No country for old monkeys.

Here's what we were picking from: Out This Week.

This is a momentous week for European gamers. Two years after its release as a DS game in the US, four since it saw the light of day in Japan and over 12 since the series was first conceived... Air Traffic Controller arrives on our shores!

You may remember it as Air Traffic Chaos, the game which almost ruined Christmas for me two years ago. "Air Traffic Chaos is... a basic, bizarrely unglamorous, stern and unloving mistress that you just cannot bring yourself to leave, to stop wanting to please," I wrote back then.

"The extras, options, and number of stages are a slap in the face, the rewards pitiful and the pain great, but you won't care; and you'll spend dozens of hours compulsively playing it, more than you will many other more lavish and entertaining DS games. I struggled for a long time to come up with a reason for this, but it might be as simple as this: Air Traffic Chaos is, basically, terribly, perfect."

Perhaps it would go down better as a 59p iPhone game than a £25 cart, but gaming masochists everywhere (and we all secretly like a little punishment now and then, don't we?) should buy this ridiculously compelling and exquisitely tuned game anyway.

Also showing up late in Europe, albeit only by a few months, is the expansion to the thinking man's 2D fighter, BlazBlue: Continuum Shift. Matt rates it, and there's nothing he doesn't know about this stuff.

The other trend this week is for retro compilations, which we're all for, as long as they treat the source material with care. Prince of Persia Trilogy was a disappointment, not so the lavish and excessively charming Sly Collection, which has the added benefit of featuring overlooked classics you might have missed. Rectify that straight away.

• _Data extract_:
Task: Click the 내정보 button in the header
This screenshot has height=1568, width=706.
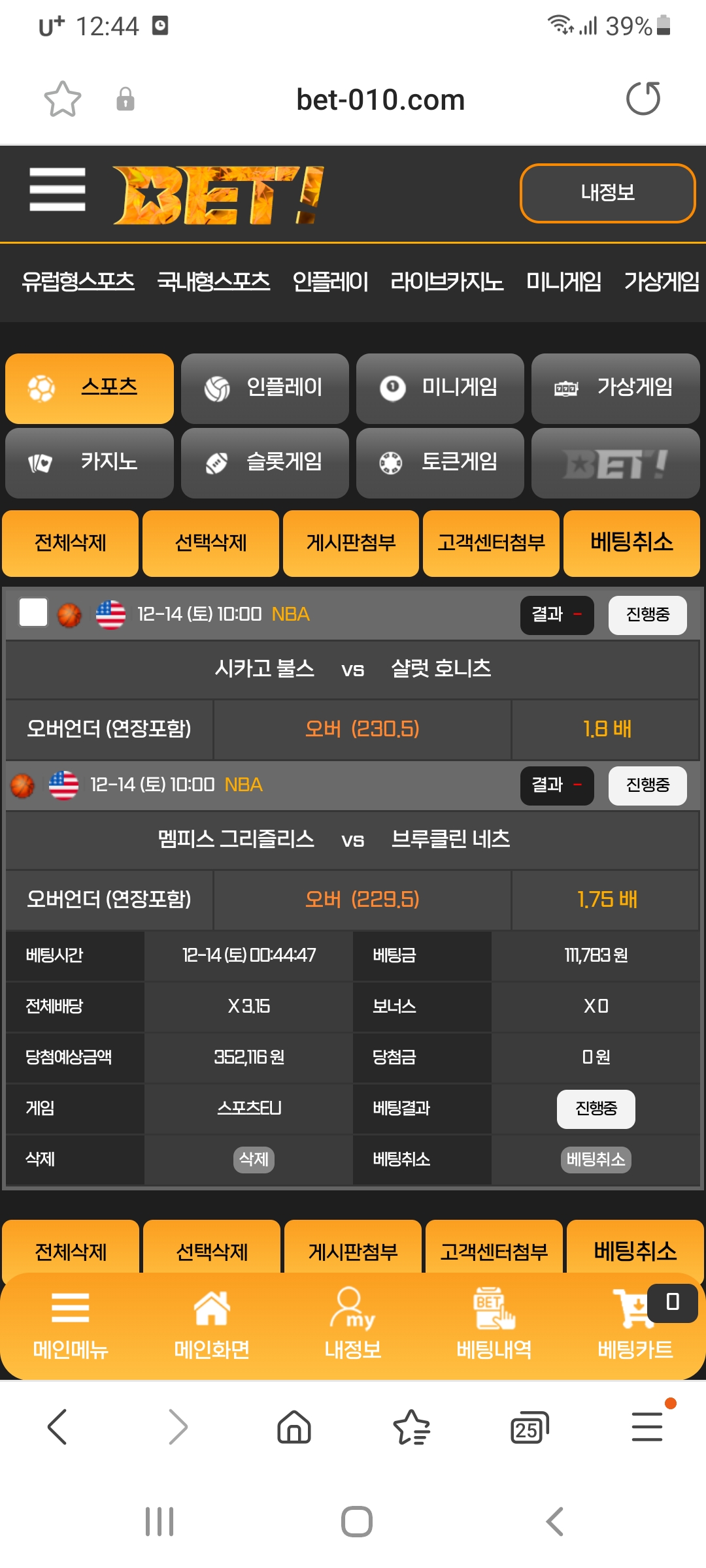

• _Required action A_:
In the games roundup, reproduce everything from "Also showing up" down to "about this stuff.".
• _Required action B_:
Summarize the games roundup in three sentences.

• _Task answer A_:
Also showing up late in Europe, albeit only by a few months, is the expansion to the thinking man's 2D fighter, BlazBlue: Continuum Shift. Matt rates it, and there's nothing he doesn't know about this stuff.

• _Task answer B_:
Air Traffic Controller, previously known as Air Traffic Chaos, finally arrives in Europe two years after its US release on DS and four years after its Japanese debut. The roundup recommends it to gaming masochists as a ridiculously compelling and exquisitely tuned game despite its price and its scant extras. The expansion BlazBlue: Continuum Shift also reaches Europe late, and among this week's retro compilations Prince of Persia Trilogy disappointed while the Sly Collection is lavish and excessively charming.